Post Scriptum : Demjanjuk condamné

Demjanjuk

ça y est…presque. Le tribunal de Munich vient de condamner, après un an et demi de procès, John Demjanjuk à une peine de cinq ans de prison. Il aura donc été finalement reconnu coupable d’avoir « participé » à l’élimination de 27900 prisonniers alors qu’il était gardien au camp de Sobibor, de mars à septembre 1943.

Point final? Pas vraiment : le vieil homme vient de faire appel. Deux conséquences à cela : il reviendra devant la cour, et il est libre. Le voilà donc résident de la banlieue de Munich.
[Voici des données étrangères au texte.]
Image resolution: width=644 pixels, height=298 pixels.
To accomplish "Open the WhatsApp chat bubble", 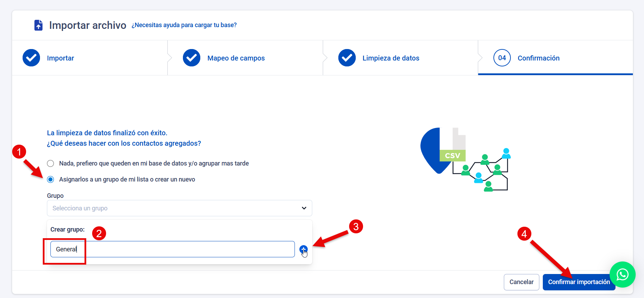I will coord(622,275).

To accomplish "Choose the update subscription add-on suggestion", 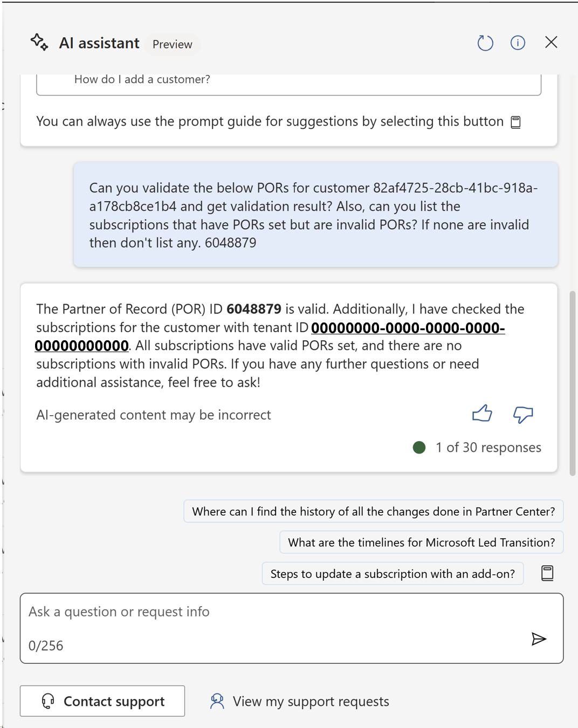I will click(393, 574).
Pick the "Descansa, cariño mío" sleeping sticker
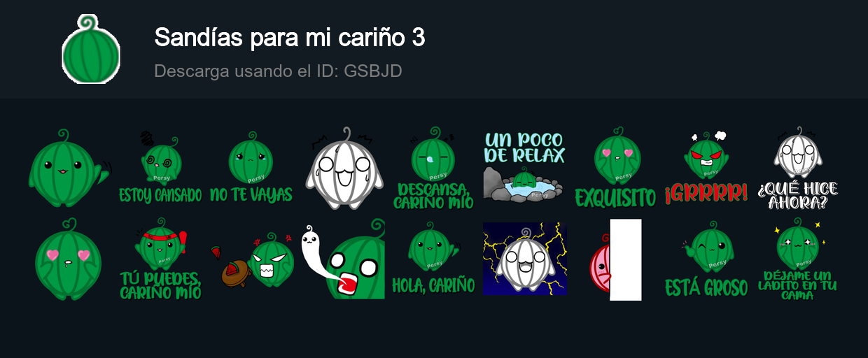868x358 pixels. click(x=433, y=168)
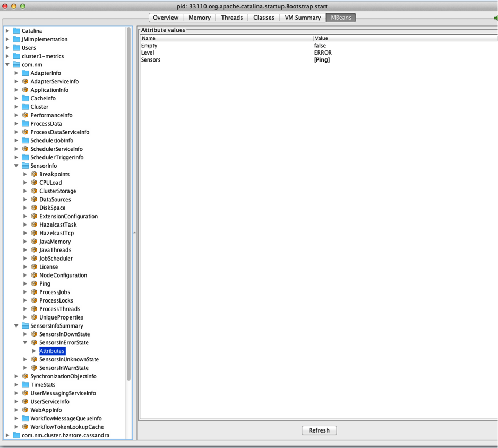Viewport: 498px width, 448px height.
Task: Expand the DiskSpace sensor node
Action: pos(25,208)
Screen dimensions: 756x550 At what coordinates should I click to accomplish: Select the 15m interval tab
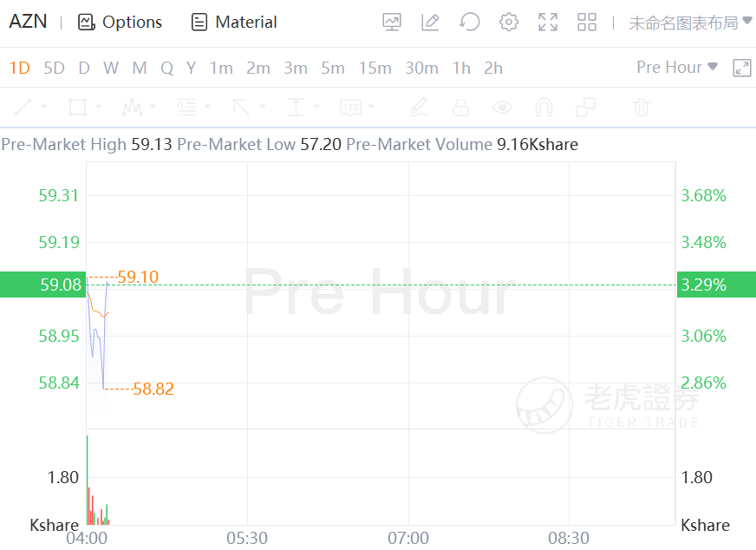click(x=375, y=68)

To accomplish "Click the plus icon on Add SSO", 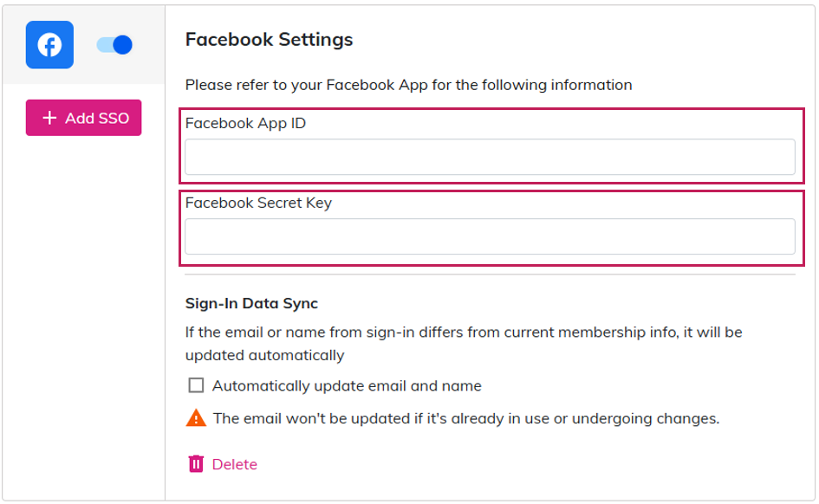I will click(49, 118).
Avec beaucoup, beaucoup de mauvais goût, j’aurais pu lui suggérer d’éviter un certain arrêt du nord de la ligne de S-Bahn…mais plus sérieusement,voici la deuxième fin de ce petit blog.

La peine infligée est à peu près conforme au réquisitoire du procureur, qui réclamait six années derrière les barreaux. A 91 ans, Demjanjuk n’est pas un symbole, et ne restera probablement pas un souvenir longtemps. Il est le marque, en revanche, de ce qui m’a tant frappé au long de ce blog : en jugeant un criminel de guerre étranger, l’Allemagne s’est placé au sommet de ce fameux « devoir de mémoire » dont on parle tant. Assumer les crimes de son pays, ce serait aussi faire face à la portée universelle des exactions commises, quitte alors à prendre la relève de tribunaux étrangers. La grande leçon du XXe siècle? Disons plutôt l’une d’entre elles!